Por Abril 17, 2014

La semana pasada, el ensayista Alain Finkielkraut fue elegido miembro de la Academia Francesa, el organismo que dicta las reglas de la lengua gala. Su elección no estuvo exenta de polémica, porque Finkielkraut lleva años sosteniendo opiniones poco ortodoxas sobre casi todos los temas de interés público. Hijo de inmigrantes judíos de origen polaco -su padre sobrevivió a Auschwitz-, Finkielkraut es un crítico de la modernidad y de todo aquello que la opinión dominante suele adorar.

Uno de sus últimos libros, L’identité malheureuse (que vendió más de 80.000 ejemplares), versa sobre un tema explosivo en Francia: la identidad nacional. Finkielkraut traza un diagnóstico muy duro sobre la ilusión multicultural, que lleva a creer que una nación puede acoger en su seno toda la diversidad del mundo sin sufrir daños colaterales. Según él, la herencia de mayo del 68 les impide a los franceses creer en su propia identidad, y por eso ya no se atreven a transmitir nada sustantivo: la apertura radical al otro implica una renuncia a sí mismo. Esta actitud ha generado una crisis de integración y una fragmentación de la comunidad, que se manifiestan en tensiones sociales bien profundas. Todo esto sería particularmente claro en el caso de la inmigración musulmana, que tiende a conservar sus prácticas culturales, y por eso Finkielkraut fue un férreo defensor de la prohibición del velo. Para él, la lógica republicana exige que el inmigrante sea asimilado -como lo fue él mismo- antes que recibido en su diversidad. Aunque estas tesis son resistidas por la intelligentsia, hay motivos para pensar que reflejan el sentir de una buena porción de franceses: Finkielkraut juega en el hiato que se produce entre los intelectuales cosmopolitas que quieren abolir todas las fronteras, y una clase media que busca protegerse de la globalización.

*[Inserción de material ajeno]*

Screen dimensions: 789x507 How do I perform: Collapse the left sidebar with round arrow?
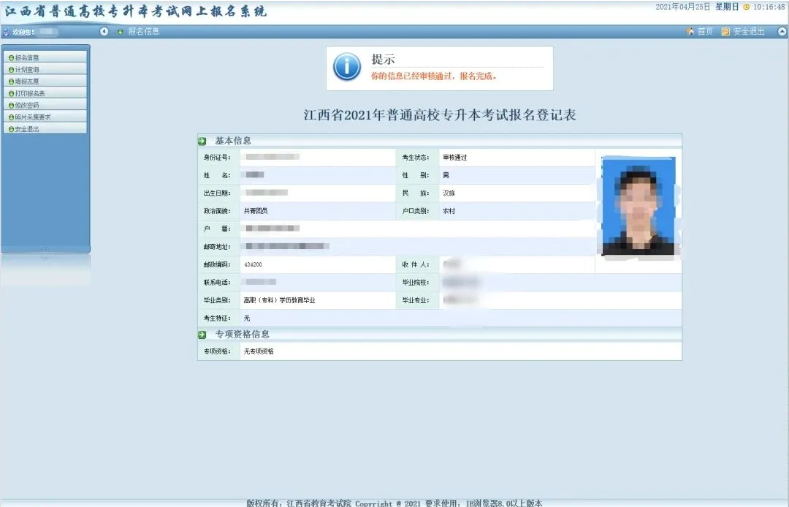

Ahora bien, estas reflexiones se explican a partir de un rechazo de la modernidad. Finkielkraut no tolera la degradación del lenguaje ni la pérdida de las distancias humanas, y le irrita el dominio cool de la informalidad. Un mundo donde no caben las diferencias, dice, es un mundo plano y carente de sentido. Como si esto fuera poco, no soporta la omnipresencia de internet ni la frivolidad de los medios de comunicación: al hombre le gustan las causas perdidas.

Es innegable que el discurso de este admirador de Lévinas está cruzado por un pesimismo casi patológico y por la nostalgia de un mundo que tal vez nunca existió del todo. Sin embargo, formula preguntas que muy pocos se atreven siquiera a insinuar. Dicho de otro modo, Finkielkraut molesta porque sus tesis son incómodas para el imperio de lo políticamente correcto: no consiente en los dogmas dictados por la nueva moral, ni teme herir sensibilidades si cree estar diciendo algo importante. Quizás aquí radica el principal valor de Alain Finkielkraut: nos recuerda que los pensadores tienen el deber de cuestionar los consensos, aunque sea doloroso, y aunque corran el riesgo de equivocarse. No es poco en un mundo que suele ajustarse sin mayor reflexión a los credos intelectuales más ramplones, siempre y cuando estén de moda.